One Step at a Time

It’s been a while since I’ve posted, but I have been hard at work! There has also been some slow-coming, but exciting progress thus far.

As a recap, here are my research questions once more and progress for each research question:

1) In hopZ gene expression regulated by slip-strand mispairing of the poly-A tract?
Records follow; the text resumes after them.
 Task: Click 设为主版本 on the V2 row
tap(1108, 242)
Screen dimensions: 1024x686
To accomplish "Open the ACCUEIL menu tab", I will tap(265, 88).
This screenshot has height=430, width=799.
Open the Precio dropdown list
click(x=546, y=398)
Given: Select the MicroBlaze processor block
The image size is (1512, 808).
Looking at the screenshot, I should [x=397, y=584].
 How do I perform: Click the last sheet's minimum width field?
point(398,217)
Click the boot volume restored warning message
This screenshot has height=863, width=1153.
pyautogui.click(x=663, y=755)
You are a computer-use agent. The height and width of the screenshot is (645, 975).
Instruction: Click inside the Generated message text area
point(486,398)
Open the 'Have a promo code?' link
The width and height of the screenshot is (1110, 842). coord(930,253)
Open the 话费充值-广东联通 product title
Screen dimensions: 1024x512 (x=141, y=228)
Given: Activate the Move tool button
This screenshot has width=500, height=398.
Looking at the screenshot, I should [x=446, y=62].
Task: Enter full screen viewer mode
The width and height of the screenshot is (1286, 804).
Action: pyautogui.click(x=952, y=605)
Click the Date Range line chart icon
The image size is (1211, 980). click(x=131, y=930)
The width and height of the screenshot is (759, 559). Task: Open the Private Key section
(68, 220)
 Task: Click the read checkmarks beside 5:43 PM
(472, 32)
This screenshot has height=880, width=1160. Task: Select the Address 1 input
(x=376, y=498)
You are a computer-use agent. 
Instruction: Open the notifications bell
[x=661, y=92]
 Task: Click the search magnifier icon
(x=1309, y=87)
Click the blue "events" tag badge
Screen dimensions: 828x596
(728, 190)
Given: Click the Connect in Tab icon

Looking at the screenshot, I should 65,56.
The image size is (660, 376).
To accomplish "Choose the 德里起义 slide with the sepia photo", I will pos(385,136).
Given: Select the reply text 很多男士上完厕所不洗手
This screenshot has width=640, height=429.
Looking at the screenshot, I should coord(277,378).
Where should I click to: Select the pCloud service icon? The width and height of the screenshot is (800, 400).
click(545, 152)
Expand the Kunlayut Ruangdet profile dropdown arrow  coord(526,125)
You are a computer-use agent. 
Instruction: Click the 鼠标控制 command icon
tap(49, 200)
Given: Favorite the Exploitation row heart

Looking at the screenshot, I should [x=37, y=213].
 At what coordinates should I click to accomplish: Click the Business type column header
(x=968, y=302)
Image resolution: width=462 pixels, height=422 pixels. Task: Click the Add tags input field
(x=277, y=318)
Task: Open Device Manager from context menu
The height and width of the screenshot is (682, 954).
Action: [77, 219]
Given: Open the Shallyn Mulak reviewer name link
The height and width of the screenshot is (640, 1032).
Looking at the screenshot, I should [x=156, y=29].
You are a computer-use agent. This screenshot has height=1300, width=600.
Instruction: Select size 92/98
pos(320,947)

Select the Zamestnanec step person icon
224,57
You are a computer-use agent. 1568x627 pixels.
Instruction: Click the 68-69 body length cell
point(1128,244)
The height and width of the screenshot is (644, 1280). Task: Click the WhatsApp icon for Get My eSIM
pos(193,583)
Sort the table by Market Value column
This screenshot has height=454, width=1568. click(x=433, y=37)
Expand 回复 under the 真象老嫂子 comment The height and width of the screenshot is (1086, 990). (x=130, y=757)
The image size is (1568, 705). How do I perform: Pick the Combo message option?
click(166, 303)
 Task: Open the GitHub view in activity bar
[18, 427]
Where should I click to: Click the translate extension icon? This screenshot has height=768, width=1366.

  • We are working on getting a hopZ phase-on gene (in basic terms, phase-on means that transcription/translation can be completed efficiently and effectively into a functional protein product). Phase is regulated via a poly-CT tract. Currently, our strain J99 is hopZ phase-off with 6-CTs. We are working on mutating this to 7-CTs which puts the gene phase on. We have successfully made a plasmid construct with 7-CTs; however, there were other downstream spontaneous mutations from this CT-tract that made the gene phase off again. I am currently performing more mutagenesis reactions to correct this. However, in previous trials, it has been unsuccessful. Multiple repeats of this are starting to lead us to believe that putting the hopZ gene phase on in E. coli may be toxic to that bacteria. Thus, this may lead to a selection against E. coli  with the hopZ gene phase on. Hopefully this isn’t the case so we can get a good, hopZ phase on plasmid.

2) Does sabB play a role as an adhesin?

  • I have a plasmid construct with the sabB promoter within it. I am currently mutating this plasmid with a BamHI restriction site so I can insert a rdxA and CAT gene cassette into that region. This cassette will allow me to create antibiotic marker-less mutations in these plasmids for the future when I mutate the sabB poly-T tract.

3) Does increased expression of adhesin proteins (via slip-strand mispairing of poly-nucleotide tracts) lead to hyper-adherent strains of H. pylori?

  • I am conducting adhesion studies with my sabA T18 and T23 J99 strains of H. pylori. Interestingly, I have been noticing a pattern of decreased H. pylori adherence of the T23 J99 strain in comparison to the T18 J99 strain. This is contrary to our hypothesis. One of Professor Forsyth’s former students who graduated in 2002 and is currently working at UNC suggested that we do gene expression studies on the nonadherent H. pylori strains to see if there mere exposure to AGS cells influences the expression of other adhesin genes, thus explaining the decreased adhesion of these T23 J99 strains.
  • I am also creating a J99 strain that is phase-on for sabA and either T18 or T23. I successfully constructed plasmids for these and transformed H. pylori. I am gearing up these new mutants to do more adhesion assays as well as prepare to look at CagA translocation and AGS cell IL-8 production.

4) Does this affect CagA translocation?

5) Does this affect IL-8 production by the host cells?

Overall, I have made new mutants and still working on generating the other mutants. This is the hardest and longest phase of my project, but I feel like I am on track for completing these mutants. Hopefully everything goes well and my experiments are successful!